# What you will do:
Return all of the entries below, word for word. Omit each picture.

# Material provided:
==*==

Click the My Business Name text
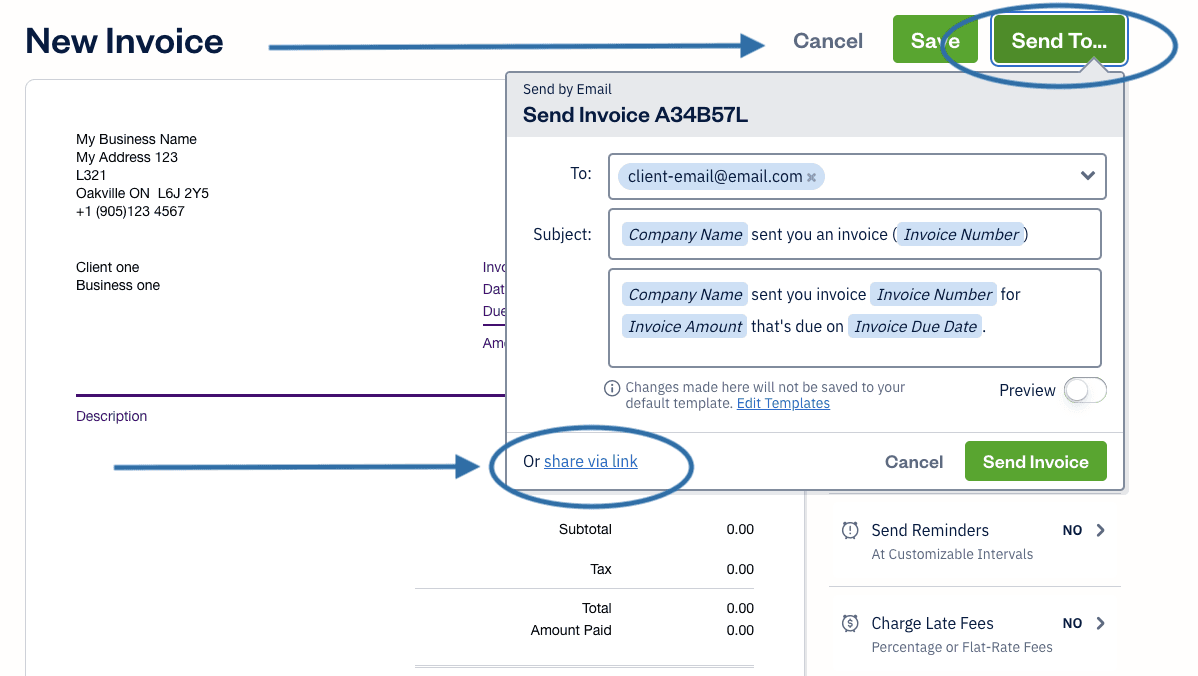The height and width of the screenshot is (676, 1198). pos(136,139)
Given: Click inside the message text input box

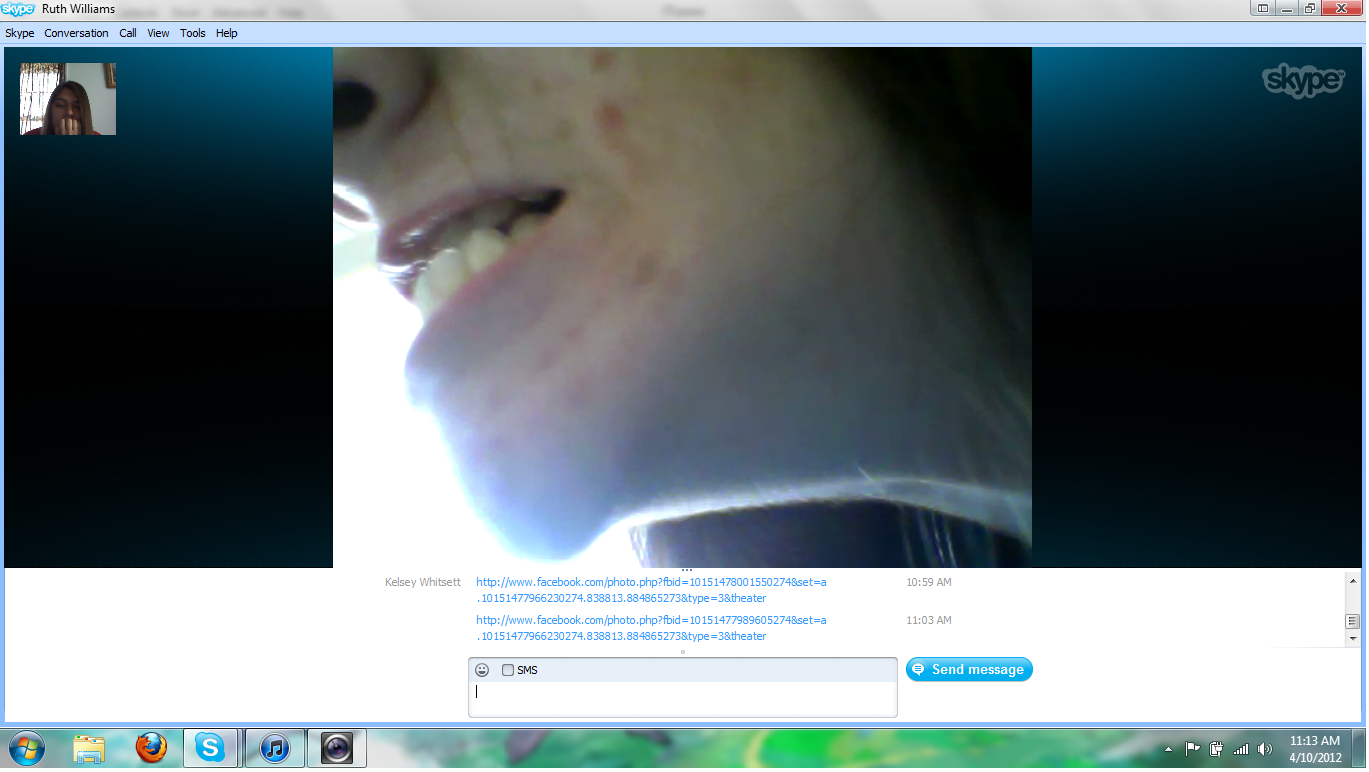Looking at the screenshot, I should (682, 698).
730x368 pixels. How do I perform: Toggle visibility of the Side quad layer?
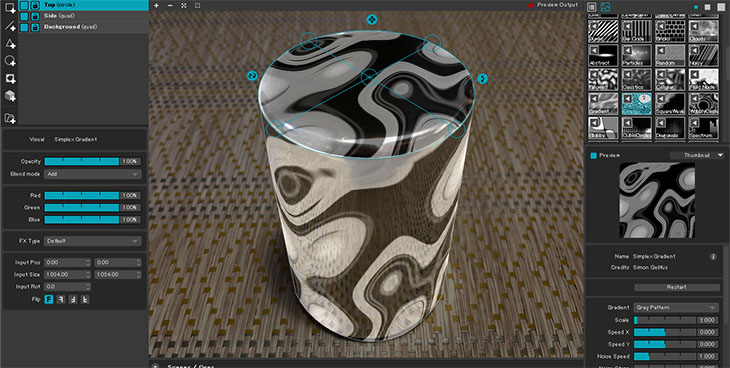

==*==

# Solution for this problem:
Click the My Business Name text
The height and width of the screenshot is (676, 1198). pos(136,139)
Given: Click inside the message text input box

Looking at the screenshot, I should (682, 698).
730x368 pixels. How do I perform: Toggle visibility of the Side quad layer?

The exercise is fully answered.